The longfin sculpin (Jordania zonope) is a species of marine ray-finned fish belonging to the family Jordaniidae, a small family of sculpins. This species is found in the northeastern Pacific Ocean. This species is the only known member of its genus, Jordania.

==Taxonomy==
The longfin sculpin was first formally described in 1895 by the American ichthyologist Edwin Chapin Starks with its type locality given as Point Orchard in Puget Sound near Seattle, Washington. Starks classified this new species in the new monospecific genus Jordania.

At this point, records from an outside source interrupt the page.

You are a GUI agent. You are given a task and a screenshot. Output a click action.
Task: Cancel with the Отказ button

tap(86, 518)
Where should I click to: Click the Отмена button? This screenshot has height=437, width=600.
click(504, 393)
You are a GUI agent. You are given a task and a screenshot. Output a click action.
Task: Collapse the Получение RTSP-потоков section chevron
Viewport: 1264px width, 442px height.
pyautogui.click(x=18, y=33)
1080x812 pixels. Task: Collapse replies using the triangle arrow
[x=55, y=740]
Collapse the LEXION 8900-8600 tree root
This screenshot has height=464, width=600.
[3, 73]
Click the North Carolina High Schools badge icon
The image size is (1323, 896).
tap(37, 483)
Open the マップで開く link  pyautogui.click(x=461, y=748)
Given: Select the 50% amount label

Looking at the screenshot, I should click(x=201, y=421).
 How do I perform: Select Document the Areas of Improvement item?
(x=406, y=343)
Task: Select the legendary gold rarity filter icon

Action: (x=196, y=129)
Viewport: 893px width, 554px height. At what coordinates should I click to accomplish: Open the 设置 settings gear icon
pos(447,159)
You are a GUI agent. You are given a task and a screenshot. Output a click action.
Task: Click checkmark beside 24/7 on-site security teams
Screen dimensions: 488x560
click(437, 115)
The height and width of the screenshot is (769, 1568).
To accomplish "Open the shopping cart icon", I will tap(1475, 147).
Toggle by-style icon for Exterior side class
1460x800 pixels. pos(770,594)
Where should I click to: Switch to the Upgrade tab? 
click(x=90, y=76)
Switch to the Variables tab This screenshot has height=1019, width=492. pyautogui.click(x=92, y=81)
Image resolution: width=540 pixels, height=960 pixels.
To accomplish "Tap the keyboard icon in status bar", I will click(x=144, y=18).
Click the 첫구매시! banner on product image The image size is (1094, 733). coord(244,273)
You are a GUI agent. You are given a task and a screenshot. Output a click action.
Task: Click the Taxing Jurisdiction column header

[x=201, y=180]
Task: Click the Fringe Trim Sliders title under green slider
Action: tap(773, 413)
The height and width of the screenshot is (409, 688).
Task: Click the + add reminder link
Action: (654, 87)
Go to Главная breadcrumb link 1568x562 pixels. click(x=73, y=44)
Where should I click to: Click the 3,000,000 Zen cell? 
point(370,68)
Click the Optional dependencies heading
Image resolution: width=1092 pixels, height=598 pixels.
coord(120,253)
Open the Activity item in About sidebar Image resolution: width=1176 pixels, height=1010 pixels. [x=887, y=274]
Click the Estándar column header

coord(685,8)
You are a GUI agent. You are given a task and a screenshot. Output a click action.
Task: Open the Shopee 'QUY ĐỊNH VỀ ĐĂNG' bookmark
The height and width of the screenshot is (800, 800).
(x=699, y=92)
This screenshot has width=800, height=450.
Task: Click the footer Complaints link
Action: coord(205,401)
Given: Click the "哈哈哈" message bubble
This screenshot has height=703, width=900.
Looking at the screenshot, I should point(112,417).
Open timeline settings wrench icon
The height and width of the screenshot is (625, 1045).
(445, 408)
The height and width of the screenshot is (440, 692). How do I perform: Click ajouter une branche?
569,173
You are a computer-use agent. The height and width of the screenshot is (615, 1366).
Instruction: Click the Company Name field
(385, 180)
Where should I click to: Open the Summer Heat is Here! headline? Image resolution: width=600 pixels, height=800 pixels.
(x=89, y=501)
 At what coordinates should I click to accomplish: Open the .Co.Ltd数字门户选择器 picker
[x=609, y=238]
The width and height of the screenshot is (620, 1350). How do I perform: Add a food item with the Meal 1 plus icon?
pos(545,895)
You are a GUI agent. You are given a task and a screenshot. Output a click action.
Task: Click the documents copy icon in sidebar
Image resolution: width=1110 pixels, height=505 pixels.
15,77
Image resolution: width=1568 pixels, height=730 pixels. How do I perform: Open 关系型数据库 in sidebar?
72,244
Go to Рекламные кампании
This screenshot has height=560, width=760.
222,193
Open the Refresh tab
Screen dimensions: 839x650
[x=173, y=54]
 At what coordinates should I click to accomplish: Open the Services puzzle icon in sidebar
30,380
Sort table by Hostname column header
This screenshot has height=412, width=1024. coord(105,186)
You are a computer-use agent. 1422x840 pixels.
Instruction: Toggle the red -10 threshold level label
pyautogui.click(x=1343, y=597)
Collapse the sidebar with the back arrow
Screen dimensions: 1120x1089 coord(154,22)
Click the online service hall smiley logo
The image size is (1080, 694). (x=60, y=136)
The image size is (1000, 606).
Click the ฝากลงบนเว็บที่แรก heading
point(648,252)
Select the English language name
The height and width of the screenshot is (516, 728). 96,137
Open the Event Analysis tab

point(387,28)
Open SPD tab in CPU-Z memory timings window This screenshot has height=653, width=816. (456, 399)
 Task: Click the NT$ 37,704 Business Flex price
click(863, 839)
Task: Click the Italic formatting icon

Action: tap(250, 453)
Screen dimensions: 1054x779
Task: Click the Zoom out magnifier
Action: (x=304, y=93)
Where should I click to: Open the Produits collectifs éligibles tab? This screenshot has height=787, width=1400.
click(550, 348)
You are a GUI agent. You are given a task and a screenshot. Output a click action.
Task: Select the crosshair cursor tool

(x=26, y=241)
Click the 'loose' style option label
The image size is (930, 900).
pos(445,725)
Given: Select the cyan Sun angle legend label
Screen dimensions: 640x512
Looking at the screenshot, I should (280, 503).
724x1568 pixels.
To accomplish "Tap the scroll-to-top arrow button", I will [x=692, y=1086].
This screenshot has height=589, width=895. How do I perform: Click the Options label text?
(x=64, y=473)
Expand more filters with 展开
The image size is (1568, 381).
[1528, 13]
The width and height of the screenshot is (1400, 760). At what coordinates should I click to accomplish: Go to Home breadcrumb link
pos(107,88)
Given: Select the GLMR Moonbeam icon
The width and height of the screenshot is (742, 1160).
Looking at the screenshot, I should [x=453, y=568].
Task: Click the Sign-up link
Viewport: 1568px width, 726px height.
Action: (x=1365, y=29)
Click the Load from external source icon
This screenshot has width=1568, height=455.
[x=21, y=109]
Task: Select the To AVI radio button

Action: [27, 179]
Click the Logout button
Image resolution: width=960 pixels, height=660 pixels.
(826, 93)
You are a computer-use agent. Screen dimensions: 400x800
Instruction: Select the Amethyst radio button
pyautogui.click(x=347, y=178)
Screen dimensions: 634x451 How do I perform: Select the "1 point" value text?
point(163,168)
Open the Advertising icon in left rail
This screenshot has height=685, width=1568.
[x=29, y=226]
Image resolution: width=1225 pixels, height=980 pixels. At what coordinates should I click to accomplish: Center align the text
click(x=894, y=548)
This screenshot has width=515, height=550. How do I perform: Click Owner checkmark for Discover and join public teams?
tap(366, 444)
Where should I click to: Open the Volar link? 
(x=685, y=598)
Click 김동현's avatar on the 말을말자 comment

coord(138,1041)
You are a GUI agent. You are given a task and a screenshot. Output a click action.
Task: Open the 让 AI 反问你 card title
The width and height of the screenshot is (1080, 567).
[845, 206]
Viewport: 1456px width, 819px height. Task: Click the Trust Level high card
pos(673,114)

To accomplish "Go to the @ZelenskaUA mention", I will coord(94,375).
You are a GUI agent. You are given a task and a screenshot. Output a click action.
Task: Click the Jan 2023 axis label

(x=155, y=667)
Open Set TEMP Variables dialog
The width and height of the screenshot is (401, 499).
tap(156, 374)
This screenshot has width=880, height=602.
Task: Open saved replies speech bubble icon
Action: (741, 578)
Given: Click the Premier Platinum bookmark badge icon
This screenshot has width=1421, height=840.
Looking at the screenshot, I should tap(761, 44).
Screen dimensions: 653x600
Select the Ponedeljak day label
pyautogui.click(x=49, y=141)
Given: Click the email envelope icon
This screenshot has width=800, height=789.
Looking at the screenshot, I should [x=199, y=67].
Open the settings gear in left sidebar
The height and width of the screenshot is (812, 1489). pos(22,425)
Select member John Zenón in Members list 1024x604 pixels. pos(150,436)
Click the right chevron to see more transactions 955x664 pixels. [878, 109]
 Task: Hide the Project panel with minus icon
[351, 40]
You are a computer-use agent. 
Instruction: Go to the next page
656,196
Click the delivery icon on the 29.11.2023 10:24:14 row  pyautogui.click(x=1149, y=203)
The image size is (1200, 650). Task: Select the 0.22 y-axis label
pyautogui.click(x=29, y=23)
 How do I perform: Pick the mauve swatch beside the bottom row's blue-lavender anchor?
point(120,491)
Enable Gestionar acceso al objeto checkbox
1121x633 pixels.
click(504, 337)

This genus is one of two monospecific genera classified within the family Jordaniidae.

==Etymology==
The longfin sculpin's genus name, Jordania, honours David Starr Jordan who Starks said was his "teacher in ichthyology". Starks did not explain his choice of specific name but in 1898 Jordan and Barton Warren Evermann suggested that it was a compound of zona, "zone" or "band", and opi, meaning "window" or "hole", an allusion to the dark bar half as wide as eye, running from eye downward across cheek to anterior end of interopercle, edged on each side by a pale streak.

==Description==
The longfin sculpin has a long slender body with a long anal fin and 2 dorsal fins. The dorsal fins contain 17 or 18 spines and between 15 and 17 soft rays while the anal fin contains 22 to 24 soft rays and no spines. The overall color of the body is olive-green broken with sinuous red bands on the back. The head has 3 stripes below the eye. The yellow-orange, long anal fin contrasts with the body. They change colour at night, darkening to gain better camouflage. This species attains a maximum total length of 15 cm.

==Distribution and habitat==
The longfin sculpin is found in the eastern North Pacific Ocean occurring from Baranof Island in southeastern Alaska to Point Lobos in central California. It is a demersal fish found at depths of 2 to 38 min rocky areas and among kelp.

==Biology==
The longfin sculpin is adapted morphologically and behaviourally to inhabit a variety of rock surfaces and to feed on an array of prey types. Their colour and pattern blends well with their preferred habitats. They are mostly found on rock faces, and there its coloration helps to camouflage it from predators. The male darkens in color during courtship and guards the eggs mass. The diet of this fish is made up of benthic arthropods such as crabs, hermit crabs, isopods and shrimp These are broken up with bites rather than being swallowed entirely. they are also known to act as cleaner fish on larger fishes such as the lingcod (Ophidion elongatus).